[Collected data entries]
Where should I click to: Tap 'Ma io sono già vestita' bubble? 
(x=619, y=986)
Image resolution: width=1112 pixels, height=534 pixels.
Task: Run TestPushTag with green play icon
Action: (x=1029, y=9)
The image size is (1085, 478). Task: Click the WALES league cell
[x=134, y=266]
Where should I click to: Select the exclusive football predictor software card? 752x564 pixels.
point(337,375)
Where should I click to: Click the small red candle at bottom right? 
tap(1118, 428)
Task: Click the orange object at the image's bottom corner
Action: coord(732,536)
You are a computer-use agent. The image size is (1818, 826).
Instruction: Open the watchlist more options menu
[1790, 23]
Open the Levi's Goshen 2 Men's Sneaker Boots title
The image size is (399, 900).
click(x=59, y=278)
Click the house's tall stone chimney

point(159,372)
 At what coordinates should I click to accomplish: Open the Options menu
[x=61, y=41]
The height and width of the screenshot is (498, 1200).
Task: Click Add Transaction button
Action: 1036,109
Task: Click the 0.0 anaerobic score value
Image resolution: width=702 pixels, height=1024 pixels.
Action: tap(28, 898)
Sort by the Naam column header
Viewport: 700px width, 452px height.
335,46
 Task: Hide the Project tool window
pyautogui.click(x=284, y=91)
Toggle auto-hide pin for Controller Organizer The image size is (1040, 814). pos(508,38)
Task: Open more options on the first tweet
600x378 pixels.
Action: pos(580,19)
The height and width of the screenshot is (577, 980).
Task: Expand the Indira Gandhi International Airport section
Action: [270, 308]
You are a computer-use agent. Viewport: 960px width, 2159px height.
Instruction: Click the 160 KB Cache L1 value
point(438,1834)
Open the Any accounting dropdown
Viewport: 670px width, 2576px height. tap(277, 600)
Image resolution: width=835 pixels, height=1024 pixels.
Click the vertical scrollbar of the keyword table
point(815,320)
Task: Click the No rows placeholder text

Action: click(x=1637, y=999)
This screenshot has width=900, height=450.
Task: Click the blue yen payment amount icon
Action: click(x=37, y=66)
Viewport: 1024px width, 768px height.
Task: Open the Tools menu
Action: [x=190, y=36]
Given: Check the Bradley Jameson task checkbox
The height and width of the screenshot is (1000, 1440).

Required action
Return the count of lines in the entries above that include the word "computer", without any added text.

Written solution
2